WORK INSTRUCTION >>
Lines before the one holding "Click the AdWords Linking icon" are not wanted. Please copy that line and everything after it to the end of the records, exactly, skipping pictures.

DATA FOR ANALYSIS >>
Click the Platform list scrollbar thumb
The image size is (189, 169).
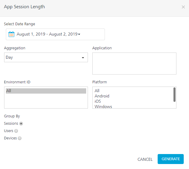pyautogui.click(x=174, y=95)
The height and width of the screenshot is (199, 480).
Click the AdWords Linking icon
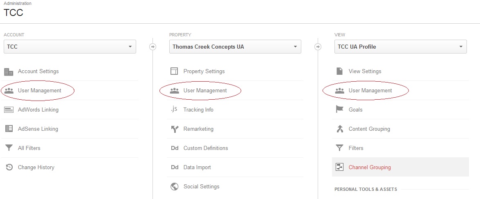click(9, 110)
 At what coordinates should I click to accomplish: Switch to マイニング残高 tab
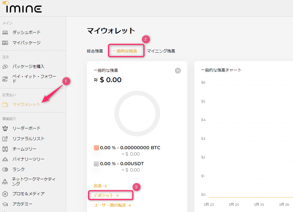pos(161,51)
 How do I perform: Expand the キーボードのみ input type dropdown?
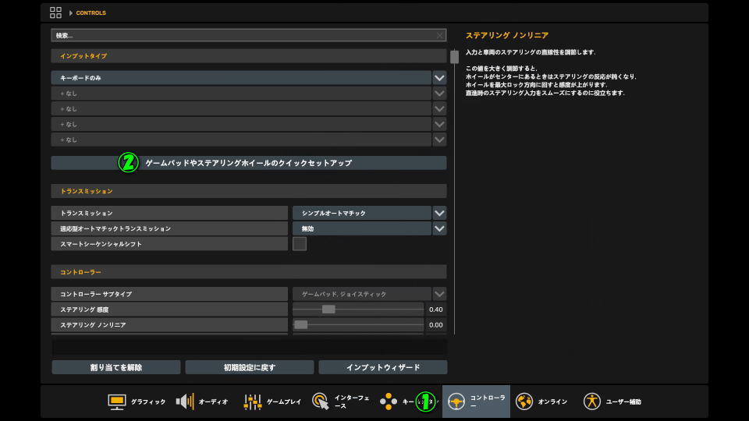click(439, 78)
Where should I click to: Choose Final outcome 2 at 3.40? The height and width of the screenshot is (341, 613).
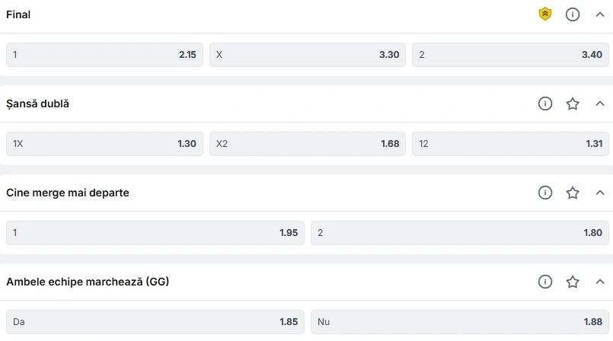click(x=510, y=55)
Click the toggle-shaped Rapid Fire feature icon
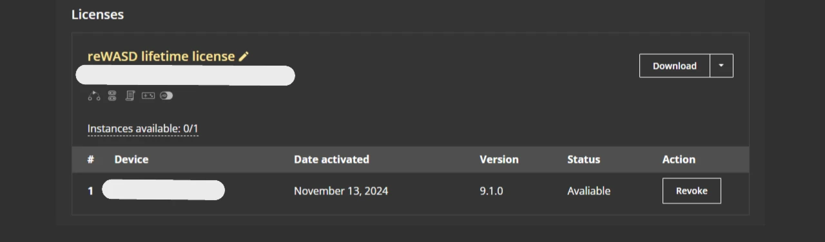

TASK OUTPUT >>
Click the AdWords Linking icon
click(9, 110)
 At what coordinates should I click to accomplish: Switch to マイニング残高 tab
pos(161,51)
 How do I perform: Expand the キーボードのみ input type dropdown?
click(439, 78)
Where should I click to: Choose Final outcome 2 at 3.40? The height and width of the screenshot is (341, 613).
click(x=510, y=55)
Click the toggle-shaped Rapid Fire feature icon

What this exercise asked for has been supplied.